# Is this block plane broken?



## notdan (Aug 12, 2014)

I bought this little guy off the internet (it's a stanley 60 1/2) but didn't notice this from the pictures, the base just under where the blade comes out is bent down a bit. There is a small crack on each side due to this and it sticks out the bottom a little bit (the pictures show it better than I can explain). I've never used a plane before… so is this a problem? Can it be fixed?


----------



## Pezking7p (Nov 17, 2013)

Yah it's toast.

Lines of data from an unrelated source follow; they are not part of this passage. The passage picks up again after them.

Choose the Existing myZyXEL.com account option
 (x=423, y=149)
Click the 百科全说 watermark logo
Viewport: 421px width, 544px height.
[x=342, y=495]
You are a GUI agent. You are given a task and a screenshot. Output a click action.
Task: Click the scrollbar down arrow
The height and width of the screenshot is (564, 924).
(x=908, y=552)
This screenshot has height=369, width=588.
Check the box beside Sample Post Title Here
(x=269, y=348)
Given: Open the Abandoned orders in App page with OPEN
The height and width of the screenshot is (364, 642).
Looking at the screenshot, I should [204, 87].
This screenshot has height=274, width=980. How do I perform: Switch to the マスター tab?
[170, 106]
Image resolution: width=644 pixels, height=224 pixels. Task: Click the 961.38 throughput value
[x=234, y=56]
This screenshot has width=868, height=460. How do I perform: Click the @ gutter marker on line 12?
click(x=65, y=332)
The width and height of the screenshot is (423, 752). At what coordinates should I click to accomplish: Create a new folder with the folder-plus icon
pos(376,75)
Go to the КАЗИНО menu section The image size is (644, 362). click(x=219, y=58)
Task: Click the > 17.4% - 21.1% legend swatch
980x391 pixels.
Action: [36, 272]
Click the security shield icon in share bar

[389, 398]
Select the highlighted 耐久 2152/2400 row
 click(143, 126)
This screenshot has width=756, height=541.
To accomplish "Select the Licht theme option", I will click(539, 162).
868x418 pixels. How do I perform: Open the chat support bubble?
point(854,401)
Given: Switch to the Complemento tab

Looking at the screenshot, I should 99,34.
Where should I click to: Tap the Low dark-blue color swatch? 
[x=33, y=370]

But at least all the parts are good.


----------



## grizzman (May 10, 2009)

yes its bad, your plane is now not totally flat as its suppose to be, it will be better for plane experts to comment on this, but i dont see why you cant put a small metal shim over this and hammer it flat, it might work but i dont know for sure, to bad….


----------



## Deycart (Mar 21, 2012)

Hammering is not a good idea. Cast iron is very brittle and you will end up snapping the back of the mouth off. Your best bet would be to use some sorta thin strong adhesive like superglue. First you want to rub the plane fully assembled on a flat surface like a jointer or table saw using some sand paper. Then clean the bottom with alcohol and get in the crack really really good I mean flush that bad boy and then do it again.

Then you want to let some superglue soak in to the crack, let it wick up until you see it on the other side. Then lightly sand the plane again while the glue is wet. This will make a glue-metal slurry that will cure very strong and almost invisible if you use a fresh sheet of paper. Do this one side at a time. Make sure you clean the other crack after the second sanding.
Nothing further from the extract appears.